__EXERCISE__
Restate word for word every line from the one containing "Given: Click the" to the last line of the records below.

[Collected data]

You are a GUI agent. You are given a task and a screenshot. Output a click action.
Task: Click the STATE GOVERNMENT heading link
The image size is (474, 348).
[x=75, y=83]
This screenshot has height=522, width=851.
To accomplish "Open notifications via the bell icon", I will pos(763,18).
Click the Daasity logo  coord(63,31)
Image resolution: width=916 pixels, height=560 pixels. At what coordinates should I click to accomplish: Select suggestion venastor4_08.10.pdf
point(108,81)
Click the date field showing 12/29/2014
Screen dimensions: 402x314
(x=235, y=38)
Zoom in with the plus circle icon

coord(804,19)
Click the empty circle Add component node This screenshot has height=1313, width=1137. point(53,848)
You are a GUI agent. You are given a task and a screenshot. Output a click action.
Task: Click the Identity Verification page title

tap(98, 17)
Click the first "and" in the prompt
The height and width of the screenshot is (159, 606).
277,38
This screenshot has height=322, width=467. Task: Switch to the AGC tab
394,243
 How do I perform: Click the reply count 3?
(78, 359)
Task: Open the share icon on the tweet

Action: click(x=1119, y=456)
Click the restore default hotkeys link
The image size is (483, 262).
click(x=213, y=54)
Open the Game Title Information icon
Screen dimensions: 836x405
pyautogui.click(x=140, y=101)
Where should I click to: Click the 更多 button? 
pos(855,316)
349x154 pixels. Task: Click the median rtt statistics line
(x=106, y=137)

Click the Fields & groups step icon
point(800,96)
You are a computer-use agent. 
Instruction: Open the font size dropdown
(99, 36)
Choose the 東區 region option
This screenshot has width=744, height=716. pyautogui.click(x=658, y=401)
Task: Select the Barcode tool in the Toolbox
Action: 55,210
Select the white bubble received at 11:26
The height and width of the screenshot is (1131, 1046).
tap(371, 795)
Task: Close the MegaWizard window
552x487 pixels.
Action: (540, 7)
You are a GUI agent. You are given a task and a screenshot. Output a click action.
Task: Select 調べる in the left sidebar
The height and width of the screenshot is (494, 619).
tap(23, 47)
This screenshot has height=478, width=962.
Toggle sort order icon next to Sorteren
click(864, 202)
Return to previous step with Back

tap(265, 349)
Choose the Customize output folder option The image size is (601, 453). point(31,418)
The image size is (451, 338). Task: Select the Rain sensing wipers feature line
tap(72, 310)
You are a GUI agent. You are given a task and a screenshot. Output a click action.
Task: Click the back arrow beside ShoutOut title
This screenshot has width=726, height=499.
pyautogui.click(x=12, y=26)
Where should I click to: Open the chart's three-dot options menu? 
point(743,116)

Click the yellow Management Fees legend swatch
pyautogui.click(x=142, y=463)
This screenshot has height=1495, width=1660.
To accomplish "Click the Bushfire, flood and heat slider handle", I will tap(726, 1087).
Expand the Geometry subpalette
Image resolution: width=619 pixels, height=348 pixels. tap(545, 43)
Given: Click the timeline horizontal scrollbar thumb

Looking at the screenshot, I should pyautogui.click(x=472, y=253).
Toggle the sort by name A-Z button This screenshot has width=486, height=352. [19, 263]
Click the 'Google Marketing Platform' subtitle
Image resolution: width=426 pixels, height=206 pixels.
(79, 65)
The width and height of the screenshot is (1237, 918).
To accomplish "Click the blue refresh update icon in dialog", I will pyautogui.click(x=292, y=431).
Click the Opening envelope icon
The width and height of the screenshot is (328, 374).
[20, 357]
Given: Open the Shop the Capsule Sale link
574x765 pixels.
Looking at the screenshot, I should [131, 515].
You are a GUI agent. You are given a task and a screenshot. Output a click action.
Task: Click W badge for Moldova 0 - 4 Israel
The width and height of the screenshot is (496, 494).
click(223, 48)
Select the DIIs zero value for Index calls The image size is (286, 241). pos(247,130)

__ANSWER TO THIS EXERCISE__
Given: Click the timeline horizontal scrollbar thumb

Looking at the screenshot, I should pyautogui.click(x=472, y=253).
Toggle the sort by name A-Z button This screenshot has width=486, height=352. [19, 263]
Click the 'Google Marketing Platform' subtitle
Image resolution: width=426 pixels, height=206 pixels.
(79, 65)
The width and height of the screenshot is (1237, 918).
To accomplish "Click the blue refresh update icon in dialog", I will pyautogui.click(x=292, y=431).
Click the Opening envelope icon
The width and height of the screenshot is (328, 374).
[20, 357]
Given: Open the Shop the Capsule Sale link
574x765 pixels.
Looking at the screenshot, I should [131, 515].
You are a GUI agent. You are given a task and a screenshot. Output a click action.
Task: Click W badge for Moldova 0 - 4 Israel
The width and height of the screenshot is (496, 494).
click(223, 48)
Select the DIIs zero value for Index calls The image size is (286, 241). pos(247,130)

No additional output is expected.